We serve the Holy Orthodox cycle of services in contemporary English. Under the omophorion of His Eminence Metropolitan Joseph of the Bulgarian Patriarchal Diocese of the USA, Canada and Australia, we worship at 5107 Darrow Road in Hudson, Ohio (44236). If you are in the area, please join us for worship!

Regular services include:
Sunday Divine Liturgy 10AM (Sept 1 - May 31)
930AM (June 1 - Aug 31)
Vespers each Saturday 6PM

We pray that you might join us for as many of these services as possible! We are open, and we welcome inside the Church all visitors. See our Parish web page:

Monday, May 19, 2025

From 'The Prologue' for 11May

 REFLECTION:

In the Saracen encampment they asked St. Cyril, "How can Christians wage war and at the same time keep Christ's commandment to pray to God for their enemies?"

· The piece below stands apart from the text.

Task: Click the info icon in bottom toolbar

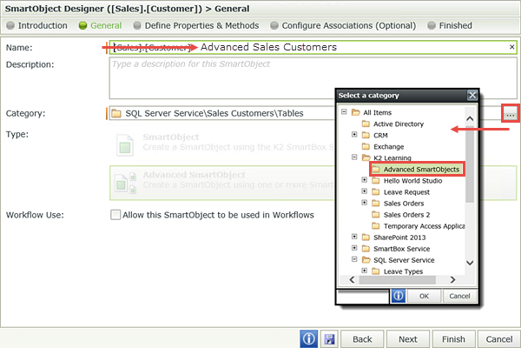Action: click(308, 338)
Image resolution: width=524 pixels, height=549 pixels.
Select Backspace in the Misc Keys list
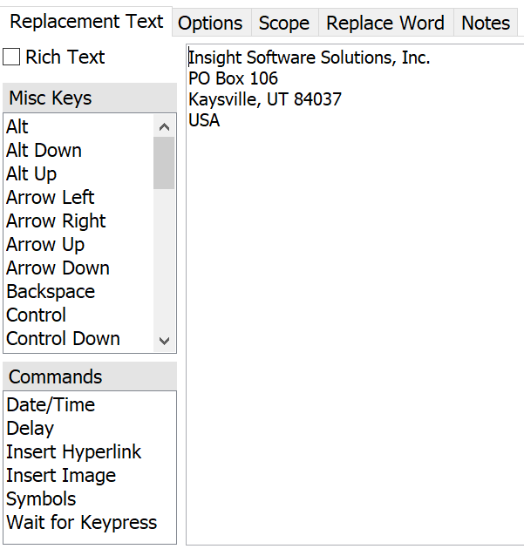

To this, St. Cyril replied, "If two commandments were written in one law and given to men for fulfilling, which man would be a better follower of the law, the one who fulfilled one commandment, or the one who fulfilled both?"

The Saracens replied, "Undoubtedly, he who fulfills both commandments."

St. Cyril continued, "Christ our God commands us to pray to God for those who persecute us and even to do good to them.  But He also said to us, "Greater love has no man than this, that a man lay down his life for his friends (John 15:13)."  That is why we bear the insults that our enemies cast at us individually and why we pray to God for them.  However, as a society, we defend one another and lay down our lives, so that you would not enslave our brethren, would not enslave their souls with their bodies, and would not destroy them in both body and soul."

Friday, May 9, 2025

Paralysis

 pə-răl′ĭ-sĭs—noun; 1) loss or impairment of the ability to move a body part, usually as a result of damage to its nerve supply; 2) loss of sensation over a region of the body; 3) inability to move or function, total stoppage or severe impairment of activity

Well, at least what the American Heritage Dictionary says about the word.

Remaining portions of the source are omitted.